Not that I could imagine myself to be anywhere near my mom.
My mother's hair falls below her waist. Her forehead decked by a bid red bindi. A typical red and white bangle adorns her hand indicating that she is tied in the holy matrimony of marriage. She sings while she cooks and I think that’s what adds that magic touch to her food. The whole appearance boasts of an ideal Indian woman.Me, on the other hand would cut a sorry picture in my sweats, messy kitchen and out of tune singing. This unmatched comparison somewhere told me that I need to change the tracks of my dream.
I decided to me a super cool momma.

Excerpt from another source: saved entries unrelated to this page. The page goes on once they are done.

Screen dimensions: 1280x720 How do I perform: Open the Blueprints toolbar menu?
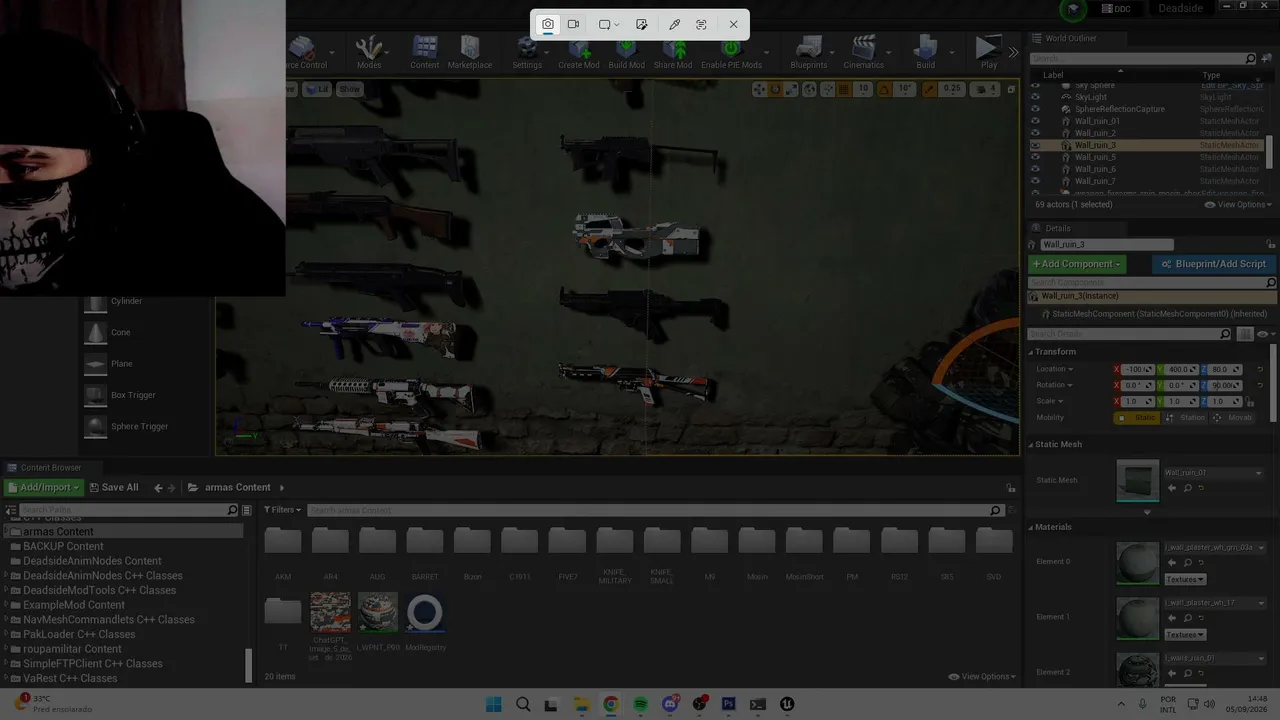click(x=809, y=52)
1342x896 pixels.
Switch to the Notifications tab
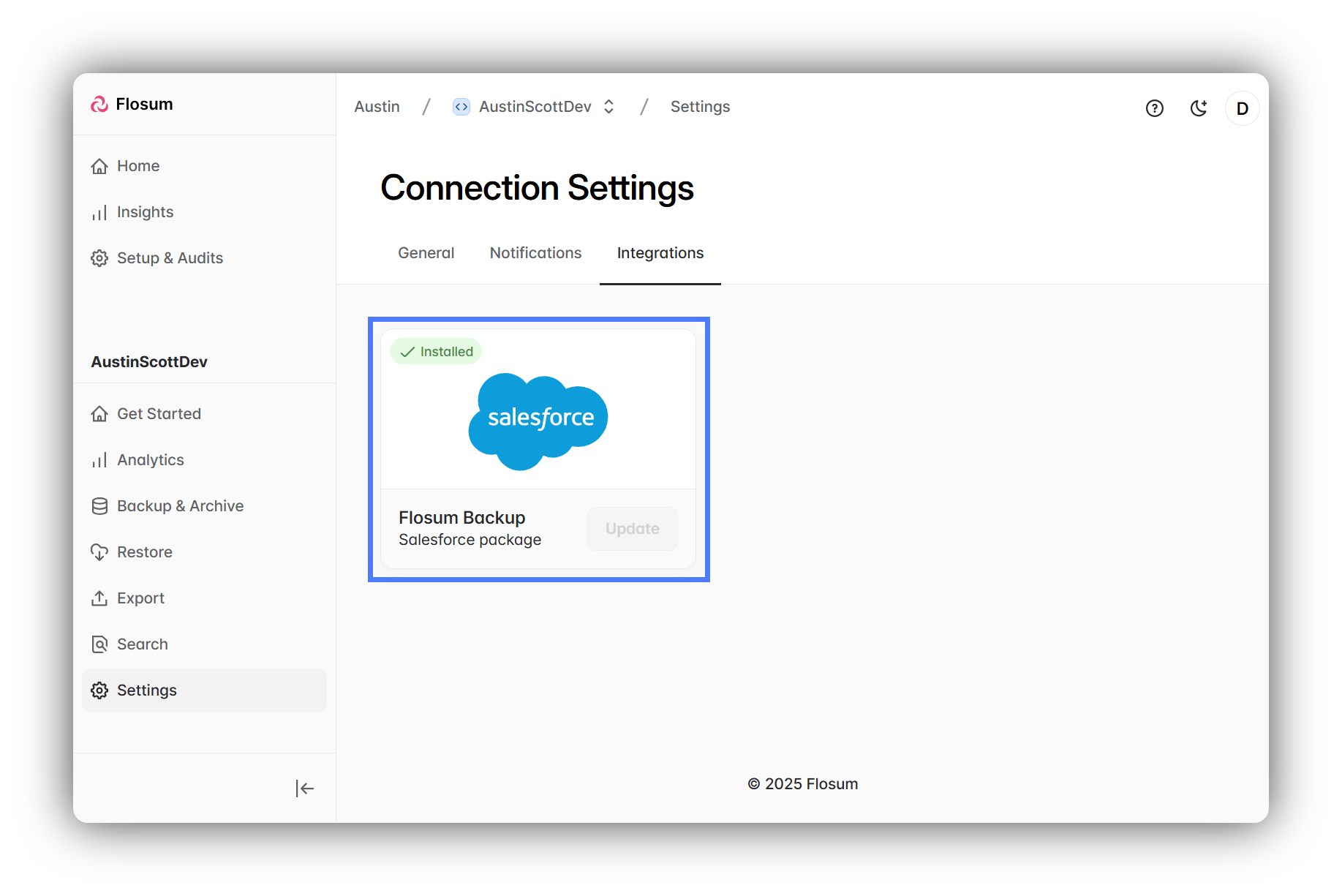point(535,253)
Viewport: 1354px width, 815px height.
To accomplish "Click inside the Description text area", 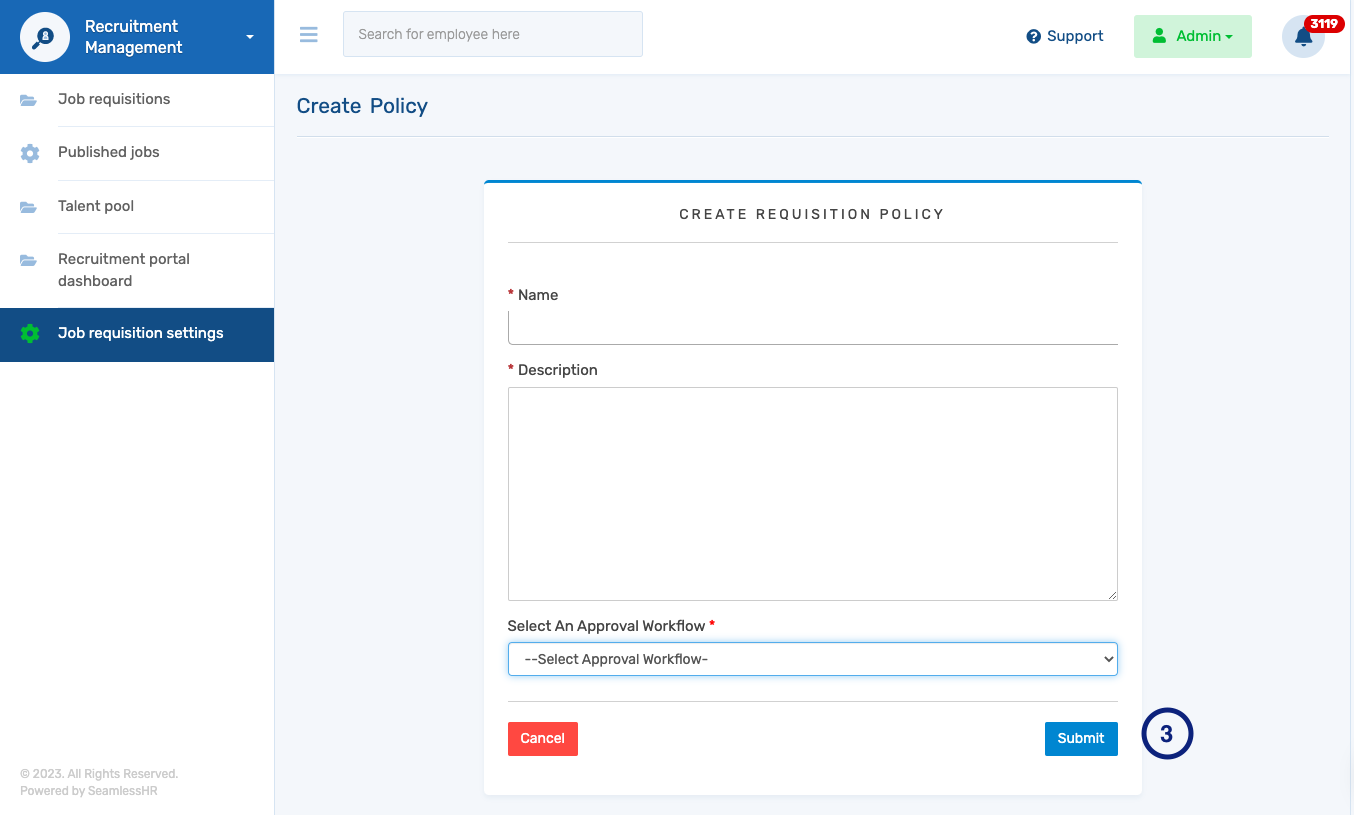I will (812, 493).
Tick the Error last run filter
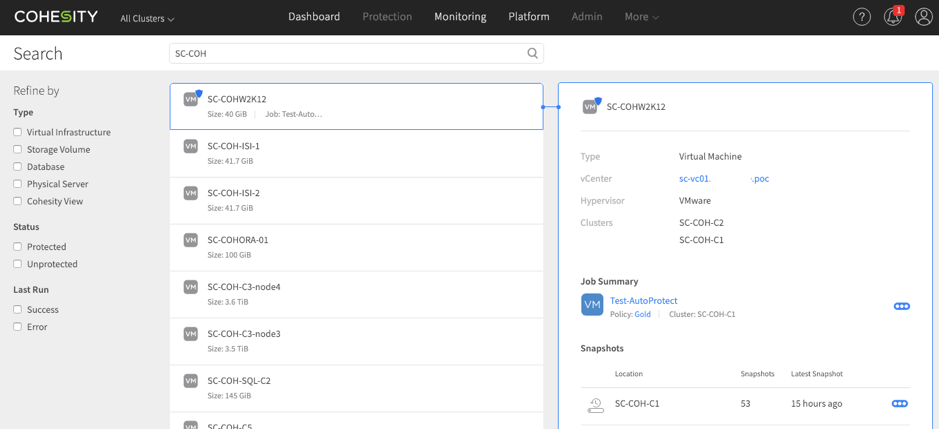This screenshot has width=939, height=429. [18, 327]
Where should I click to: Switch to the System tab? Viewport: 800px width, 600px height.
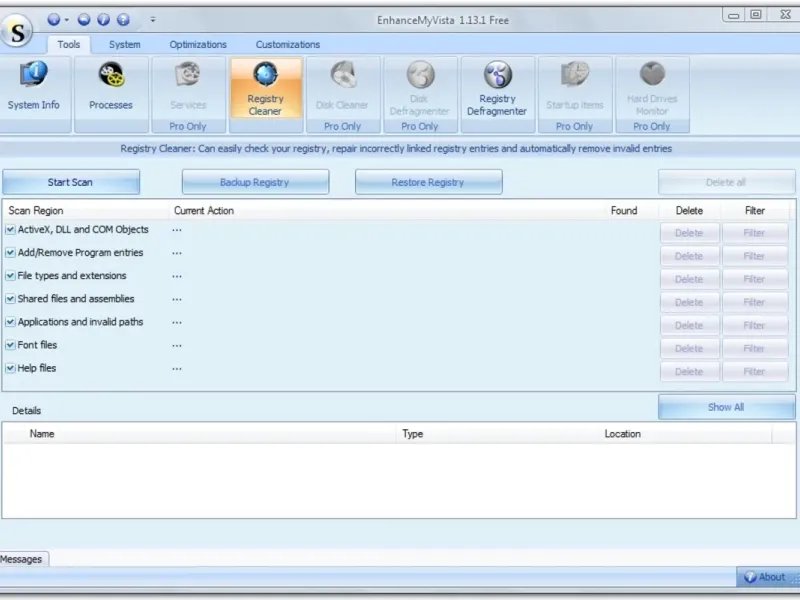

Decided that I’ll cut most barrier of the R.U.L.E.S. Things which used to put me off at say when I was six or my thirteen year old brain hated.
Oh like if you want to wear your red shoes with yellow pants and purple sweat, go ahead do those type of mom. What so embarrassing about it, you are three and have right to behave your age.
Oh like you are twelve and want to wear a little high heel. Do it . Just don’t complain when you fall. In fact I’ll buy you one of you like, of course -with a warning that I’ll not be hearing the twisted ankle tale afterwards.
I was definitely a cool mom – unless of course till the reality struck me.
Since this is not happening, and I desperately want to keep up to my cool mom tag, let me just do this instead....warm strawberry cake with clotted cream.
Am I not cool enough?
Ingredients6 tablespoons vegetable oil
1 1/2 cups all-purpose flour
1 1/2 teaspoons baking powder
1/2 teaspoon salt
1 cup powdered sugar + a 2 tbsp extra for dusting the berries
1 large egg
1/2 cup milk at room temprature
1 teaspoon vanilla extract
1 cup strawberries, hulled and halved
Preheat oven 180°C. Grease your cake pan well and keep aside.
Whisk all dry ingredients together in a small bowl. In a larger bowl al the wet ones go in. once done, add dry mixture gradually, mixing both until just smooth.
Pour into prepared cake pan. Arrange strawberries, cut side down, on top of batter as well as in thebottom, in a single layer .Sprinkle remaining 2 tablespoons sugar over berries.
Bake cake for 40 minutes at 180 C(325 F) or until golden brown and a tester comes out free of wet batter, about 50 minutes to 60 minute. Let cool in pan on a rack. Cut into wedges. Serve with whipped cream.